For this exercise, please find the lines in the entries that include the word "gear" and copy them.

[Opening MATERIAL PROVIDED section]

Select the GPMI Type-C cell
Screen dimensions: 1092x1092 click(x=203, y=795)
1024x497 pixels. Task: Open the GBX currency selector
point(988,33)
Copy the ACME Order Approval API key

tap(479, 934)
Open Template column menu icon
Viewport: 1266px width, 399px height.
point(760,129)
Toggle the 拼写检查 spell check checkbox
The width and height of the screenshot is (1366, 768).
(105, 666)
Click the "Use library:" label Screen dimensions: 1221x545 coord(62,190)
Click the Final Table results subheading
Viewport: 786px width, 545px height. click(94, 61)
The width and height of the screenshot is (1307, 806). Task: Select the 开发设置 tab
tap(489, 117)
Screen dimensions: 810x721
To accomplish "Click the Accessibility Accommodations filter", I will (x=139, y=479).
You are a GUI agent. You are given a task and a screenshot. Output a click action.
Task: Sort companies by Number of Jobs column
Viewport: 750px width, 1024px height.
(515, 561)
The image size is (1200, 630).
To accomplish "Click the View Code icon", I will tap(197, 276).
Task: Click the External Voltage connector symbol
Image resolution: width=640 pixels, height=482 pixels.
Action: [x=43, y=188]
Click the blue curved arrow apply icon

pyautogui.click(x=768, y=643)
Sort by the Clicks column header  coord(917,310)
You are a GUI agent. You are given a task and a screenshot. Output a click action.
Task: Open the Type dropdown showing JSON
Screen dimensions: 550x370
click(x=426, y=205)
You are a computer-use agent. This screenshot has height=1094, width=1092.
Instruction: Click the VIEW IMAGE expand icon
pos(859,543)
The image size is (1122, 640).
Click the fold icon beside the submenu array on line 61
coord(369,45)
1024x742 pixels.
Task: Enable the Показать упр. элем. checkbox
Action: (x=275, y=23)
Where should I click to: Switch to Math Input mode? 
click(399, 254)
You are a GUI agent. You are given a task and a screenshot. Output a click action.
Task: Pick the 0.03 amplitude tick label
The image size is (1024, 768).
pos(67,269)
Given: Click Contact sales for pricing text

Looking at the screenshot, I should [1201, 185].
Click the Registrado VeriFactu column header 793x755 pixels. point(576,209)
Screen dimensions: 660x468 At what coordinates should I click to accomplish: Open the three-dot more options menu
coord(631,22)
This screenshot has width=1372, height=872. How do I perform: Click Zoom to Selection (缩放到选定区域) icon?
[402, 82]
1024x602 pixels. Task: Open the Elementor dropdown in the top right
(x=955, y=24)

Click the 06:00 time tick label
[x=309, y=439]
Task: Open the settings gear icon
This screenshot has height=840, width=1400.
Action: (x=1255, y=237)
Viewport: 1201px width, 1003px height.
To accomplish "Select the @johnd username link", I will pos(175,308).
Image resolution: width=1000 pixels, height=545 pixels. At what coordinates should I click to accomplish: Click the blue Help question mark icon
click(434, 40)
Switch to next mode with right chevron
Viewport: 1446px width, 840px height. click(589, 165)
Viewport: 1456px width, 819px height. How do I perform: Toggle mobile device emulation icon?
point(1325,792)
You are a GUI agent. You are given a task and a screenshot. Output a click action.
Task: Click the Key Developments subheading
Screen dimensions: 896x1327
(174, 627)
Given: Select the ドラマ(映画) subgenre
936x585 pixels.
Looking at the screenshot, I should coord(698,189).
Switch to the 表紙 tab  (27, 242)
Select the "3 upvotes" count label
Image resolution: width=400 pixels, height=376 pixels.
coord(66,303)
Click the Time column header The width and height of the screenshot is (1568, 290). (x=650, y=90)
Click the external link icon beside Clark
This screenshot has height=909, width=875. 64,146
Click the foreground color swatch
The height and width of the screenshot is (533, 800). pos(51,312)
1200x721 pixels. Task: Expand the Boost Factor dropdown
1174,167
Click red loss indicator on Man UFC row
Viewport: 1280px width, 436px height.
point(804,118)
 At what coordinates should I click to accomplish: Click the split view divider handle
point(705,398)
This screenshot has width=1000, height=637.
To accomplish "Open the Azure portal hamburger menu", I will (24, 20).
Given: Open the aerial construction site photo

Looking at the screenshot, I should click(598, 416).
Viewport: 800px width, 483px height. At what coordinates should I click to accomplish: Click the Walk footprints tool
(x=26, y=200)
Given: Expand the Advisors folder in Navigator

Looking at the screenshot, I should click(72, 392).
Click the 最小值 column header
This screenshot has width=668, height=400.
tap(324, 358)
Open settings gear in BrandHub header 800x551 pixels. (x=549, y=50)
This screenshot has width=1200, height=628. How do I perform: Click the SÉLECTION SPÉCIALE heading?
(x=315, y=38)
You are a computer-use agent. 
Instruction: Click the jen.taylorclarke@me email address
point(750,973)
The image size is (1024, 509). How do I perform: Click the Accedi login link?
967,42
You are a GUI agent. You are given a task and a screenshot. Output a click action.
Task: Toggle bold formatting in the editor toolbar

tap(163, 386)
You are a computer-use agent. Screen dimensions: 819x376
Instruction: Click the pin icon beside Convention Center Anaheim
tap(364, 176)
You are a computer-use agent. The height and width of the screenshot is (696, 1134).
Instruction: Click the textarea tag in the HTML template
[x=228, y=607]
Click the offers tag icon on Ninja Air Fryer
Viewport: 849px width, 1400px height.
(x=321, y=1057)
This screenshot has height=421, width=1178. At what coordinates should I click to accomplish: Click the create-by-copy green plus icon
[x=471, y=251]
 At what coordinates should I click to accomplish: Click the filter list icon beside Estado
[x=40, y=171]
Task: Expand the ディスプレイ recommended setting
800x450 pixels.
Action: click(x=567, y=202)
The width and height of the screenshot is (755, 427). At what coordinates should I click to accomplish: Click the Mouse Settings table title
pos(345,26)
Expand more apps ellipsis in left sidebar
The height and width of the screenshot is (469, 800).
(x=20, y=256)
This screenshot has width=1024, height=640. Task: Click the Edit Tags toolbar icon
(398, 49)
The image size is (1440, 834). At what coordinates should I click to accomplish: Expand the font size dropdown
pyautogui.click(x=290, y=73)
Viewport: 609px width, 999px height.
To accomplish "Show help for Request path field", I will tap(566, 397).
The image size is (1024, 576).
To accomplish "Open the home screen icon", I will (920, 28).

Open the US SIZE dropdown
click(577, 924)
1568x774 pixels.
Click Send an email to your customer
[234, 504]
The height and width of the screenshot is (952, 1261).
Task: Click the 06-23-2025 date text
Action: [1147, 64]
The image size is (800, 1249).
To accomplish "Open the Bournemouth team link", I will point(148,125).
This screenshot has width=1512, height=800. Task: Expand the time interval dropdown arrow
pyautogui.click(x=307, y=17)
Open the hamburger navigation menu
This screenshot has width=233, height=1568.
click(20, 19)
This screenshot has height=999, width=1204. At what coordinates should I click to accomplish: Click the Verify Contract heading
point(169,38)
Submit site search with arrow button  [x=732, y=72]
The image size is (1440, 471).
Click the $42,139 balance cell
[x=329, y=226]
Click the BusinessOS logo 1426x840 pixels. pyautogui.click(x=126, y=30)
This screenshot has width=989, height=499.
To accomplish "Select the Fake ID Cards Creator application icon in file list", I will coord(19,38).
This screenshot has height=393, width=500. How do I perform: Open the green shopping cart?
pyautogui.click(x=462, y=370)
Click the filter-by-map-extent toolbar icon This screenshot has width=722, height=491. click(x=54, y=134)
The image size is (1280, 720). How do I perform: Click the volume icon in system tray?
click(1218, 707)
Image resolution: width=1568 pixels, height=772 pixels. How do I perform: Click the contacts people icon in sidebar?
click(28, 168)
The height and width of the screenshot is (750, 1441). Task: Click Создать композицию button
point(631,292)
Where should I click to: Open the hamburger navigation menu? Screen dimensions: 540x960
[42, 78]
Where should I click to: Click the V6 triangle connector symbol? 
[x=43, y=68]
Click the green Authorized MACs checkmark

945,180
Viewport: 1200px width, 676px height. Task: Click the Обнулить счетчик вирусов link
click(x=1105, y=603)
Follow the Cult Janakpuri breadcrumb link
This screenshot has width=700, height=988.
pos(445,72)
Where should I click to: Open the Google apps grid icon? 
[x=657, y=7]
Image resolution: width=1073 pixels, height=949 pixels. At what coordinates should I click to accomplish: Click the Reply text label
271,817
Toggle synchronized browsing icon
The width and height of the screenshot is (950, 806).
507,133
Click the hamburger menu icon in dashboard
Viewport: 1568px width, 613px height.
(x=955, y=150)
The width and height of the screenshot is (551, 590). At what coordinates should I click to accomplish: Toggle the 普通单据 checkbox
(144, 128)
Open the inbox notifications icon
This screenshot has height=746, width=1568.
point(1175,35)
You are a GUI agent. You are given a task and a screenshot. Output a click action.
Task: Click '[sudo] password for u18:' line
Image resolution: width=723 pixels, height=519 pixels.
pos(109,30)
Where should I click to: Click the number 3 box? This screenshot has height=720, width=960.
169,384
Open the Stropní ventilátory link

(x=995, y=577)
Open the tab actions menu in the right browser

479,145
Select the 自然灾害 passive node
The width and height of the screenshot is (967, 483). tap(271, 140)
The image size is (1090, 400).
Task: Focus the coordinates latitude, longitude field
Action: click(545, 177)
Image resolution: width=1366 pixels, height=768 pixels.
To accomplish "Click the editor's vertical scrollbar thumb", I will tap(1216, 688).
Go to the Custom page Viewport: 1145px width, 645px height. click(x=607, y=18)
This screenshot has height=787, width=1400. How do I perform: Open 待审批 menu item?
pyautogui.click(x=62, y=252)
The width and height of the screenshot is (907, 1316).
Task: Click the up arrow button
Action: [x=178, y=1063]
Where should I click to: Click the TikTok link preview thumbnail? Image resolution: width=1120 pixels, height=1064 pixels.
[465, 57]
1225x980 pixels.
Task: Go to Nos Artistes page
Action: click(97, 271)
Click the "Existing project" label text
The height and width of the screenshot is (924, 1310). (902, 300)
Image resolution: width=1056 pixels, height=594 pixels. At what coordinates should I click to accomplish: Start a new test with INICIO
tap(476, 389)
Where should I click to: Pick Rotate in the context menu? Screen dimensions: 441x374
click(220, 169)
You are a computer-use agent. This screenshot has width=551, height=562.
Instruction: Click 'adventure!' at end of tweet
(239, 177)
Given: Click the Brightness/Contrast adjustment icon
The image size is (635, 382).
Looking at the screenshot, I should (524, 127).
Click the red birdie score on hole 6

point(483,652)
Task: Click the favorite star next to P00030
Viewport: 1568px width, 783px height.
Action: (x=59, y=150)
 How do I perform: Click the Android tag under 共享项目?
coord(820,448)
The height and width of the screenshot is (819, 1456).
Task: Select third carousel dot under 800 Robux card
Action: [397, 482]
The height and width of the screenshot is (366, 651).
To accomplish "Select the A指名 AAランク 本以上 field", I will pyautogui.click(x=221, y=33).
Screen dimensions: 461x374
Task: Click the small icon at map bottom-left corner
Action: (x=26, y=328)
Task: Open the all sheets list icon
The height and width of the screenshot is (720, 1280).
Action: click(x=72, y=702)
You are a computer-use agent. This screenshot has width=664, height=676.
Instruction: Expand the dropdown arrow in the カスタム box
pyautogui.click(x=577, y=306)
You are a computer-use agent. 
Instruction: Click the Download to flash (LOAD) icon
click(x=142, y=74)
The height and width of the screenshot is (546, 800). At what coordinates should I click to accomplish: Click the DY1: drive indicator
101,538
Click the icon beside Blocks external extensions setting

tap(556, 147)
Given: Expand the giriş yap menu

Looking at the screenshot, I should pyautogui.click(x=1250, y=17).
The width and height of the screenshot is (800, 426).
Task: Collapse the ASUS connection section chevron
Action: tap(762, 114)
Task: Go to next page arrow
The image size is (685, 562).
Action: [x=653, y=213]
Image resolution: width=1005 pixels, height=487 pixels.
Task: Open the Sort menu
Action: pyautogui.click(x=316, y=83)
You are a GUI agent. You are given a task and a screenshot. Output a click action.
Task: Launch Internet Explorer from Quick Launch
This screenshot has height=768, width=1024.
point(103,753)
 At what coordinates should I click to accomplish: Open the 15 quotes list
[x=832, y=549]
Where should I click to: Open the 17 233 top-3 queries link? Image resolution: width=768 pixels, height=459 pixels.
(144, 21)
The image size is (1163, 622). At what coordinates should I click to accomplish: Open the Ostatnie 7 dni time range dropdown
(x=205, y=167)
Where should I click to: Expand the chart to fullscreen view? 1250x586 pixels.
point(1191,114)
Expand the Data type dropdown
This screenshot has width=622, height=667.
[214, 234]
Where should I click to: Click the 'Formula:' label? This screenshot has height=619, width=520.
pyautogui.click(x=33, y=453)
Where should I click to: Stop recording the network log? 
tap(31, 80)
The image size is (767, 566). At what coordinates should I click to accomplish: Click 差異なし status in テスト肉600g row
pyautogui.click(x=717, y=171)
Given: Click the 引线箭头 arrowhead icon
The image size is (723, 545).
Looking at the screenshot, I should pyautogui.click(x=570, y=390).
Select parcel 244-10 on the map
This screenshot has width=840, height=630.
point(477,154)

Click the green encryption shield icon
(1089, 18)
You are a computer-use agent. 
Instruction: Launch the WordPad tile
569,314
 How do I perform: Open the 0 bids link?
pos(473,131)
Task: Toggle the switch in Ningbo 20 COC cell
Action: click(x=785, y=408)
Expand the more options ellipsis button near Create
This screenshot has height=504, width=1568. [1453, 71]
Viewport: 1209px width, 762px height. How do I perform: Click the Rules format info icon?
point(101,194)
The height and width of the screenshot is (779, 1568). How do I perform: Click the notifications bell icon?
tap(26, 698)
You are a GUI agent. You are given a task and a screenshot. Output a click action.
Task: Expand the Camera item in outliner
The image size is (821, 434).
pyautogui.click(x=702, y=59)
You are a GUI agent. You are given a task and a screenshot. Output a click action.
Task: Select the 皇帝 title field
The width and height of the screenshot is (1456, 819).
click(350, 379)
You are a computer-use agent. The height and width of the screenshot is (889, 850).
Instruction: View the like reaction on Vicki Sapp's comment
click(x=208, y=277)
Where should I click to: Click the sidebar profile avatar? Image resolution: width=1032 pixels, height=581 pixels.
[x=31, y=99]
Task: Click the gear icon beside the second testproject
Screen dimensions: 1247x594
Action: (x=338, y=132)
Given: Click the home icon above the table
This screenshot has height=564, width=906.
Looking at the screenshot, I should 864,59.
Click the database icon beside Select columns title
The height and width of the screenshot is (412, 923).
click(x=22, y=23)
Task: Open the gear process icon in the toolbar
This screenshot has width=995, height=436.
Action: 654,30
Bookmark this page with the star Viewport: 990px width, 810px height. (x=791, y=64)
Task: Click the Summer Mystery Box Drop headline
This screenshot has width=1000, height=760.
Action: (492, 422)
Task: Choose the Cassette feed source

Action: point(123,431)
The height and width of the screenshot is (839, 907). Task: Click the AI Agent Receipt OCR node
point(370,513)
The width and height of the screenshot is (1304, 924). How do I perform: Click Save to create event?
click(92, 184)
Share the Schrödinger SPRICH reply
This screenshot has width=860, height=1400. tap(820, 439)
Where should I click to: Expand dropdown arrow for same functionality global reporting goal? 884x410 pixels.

[Closing MATERIAL PROVIDED section]

**ANSWER SECTION**
Task: Open the settings gear icon
Open settings gear in BrandHub header 800x551 pixels. (x=549, y=50)
Task: Click the gear icon beside the second testproject
Task: Open the gear process icon in the toolbar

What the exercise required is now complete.